En la conferencia convocada en Dallas en 1992 para la elaboración de las siguientes guías de RCP de la AHA más del 40% de los participantes eran de fuera de los Estados Unidos. No obstante, el ERC, como los demás consejos recientemente creados, elaboró y publicó sus propias Guías de Resucitación 1992 a partir de la evaluación de evidencia por sus propios expertos. En la citada conferencia, un panel sobre cooperación internacional subscribió la necesidad de fomentar una medicina basada en la evidencia con carácter multinacional que sirviera como base para las recomendaciones de la práctica de RCP, recomendando encarecidamente que fuera un grupo de expertos de todas las organizaciones el que llevara a cabo una revisión sistemática de la literatura mundial sobre RCP. Finalmente, tras la primera conferencia de consenso para la elaboración de las primeras guías de RCP del ERC, el 22 de noviembre de 1992 se formó en Brighton (Inglaterra) el ILCOR con la misión de «proporcionar un mecanismo mediante el cual la ciencia y los conocimientos relevantes para la RCP y el CCE (cuidado cardiaco de emergencia) internacionalmente puedan ser identificados y revisados. El ILCOR desarrollará y publicará periódicamente un consenso sobre la ciencia de la resucitación. Cuando ello sea posible, el ILCOR publicará recomendaciones de tratamiento, aplicables a todas las organizaciones miembros.
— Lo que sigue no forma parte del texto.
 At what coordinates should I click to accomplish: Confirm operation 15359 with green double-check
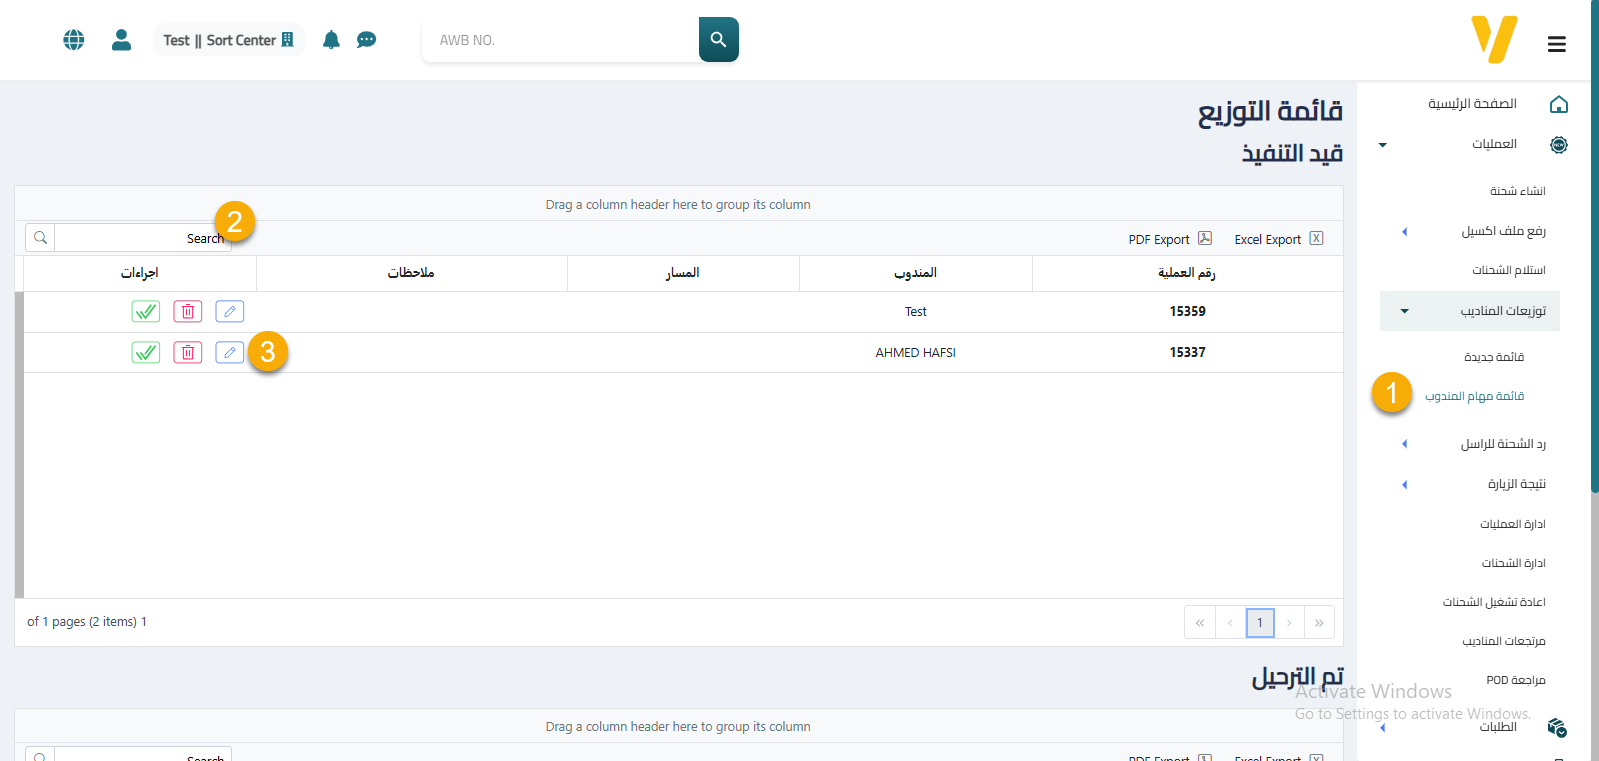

Este mecanismo de consenso puede ser aplicado por las organizaciones miembros para proporcionar guías de resucitación concordantes. El ILCOR alentará la coordinación del desarrollo y publicación de guías por sus organizaciones miembros. Aunque la mayor atención se centrará en la evaluación de la ciencia de la RCP y CCE, el ILCOR también abordará los temas de efectividad en la formación y entrenamiento, y aproximaciones a la organización e implementación de los cuidados cardiovasculares de emergencia»8. Las organizaciones miembros fundadoras del ILCOR fueron la AHA (Estados Unidos), el ERC (Europa), la HSFC (Canadá), el RCSA (Sudáfrica) y el ARC (Australia). A estas organizaciones se han incorporado posteriormente el Consejo Latino-Americano de Resucitación (que ahora forma parte de la Fundación Interamericana del Corazón [IHF], Centroamérica y Sudamérica), el Consejo de Resucitación de Nueva Zelanda (que ahora forma parte del Comité de Resucitación de Australia y Nueva Zelanda [ANZCOR]) y el Consejo de Resucitación de Asia (RCA).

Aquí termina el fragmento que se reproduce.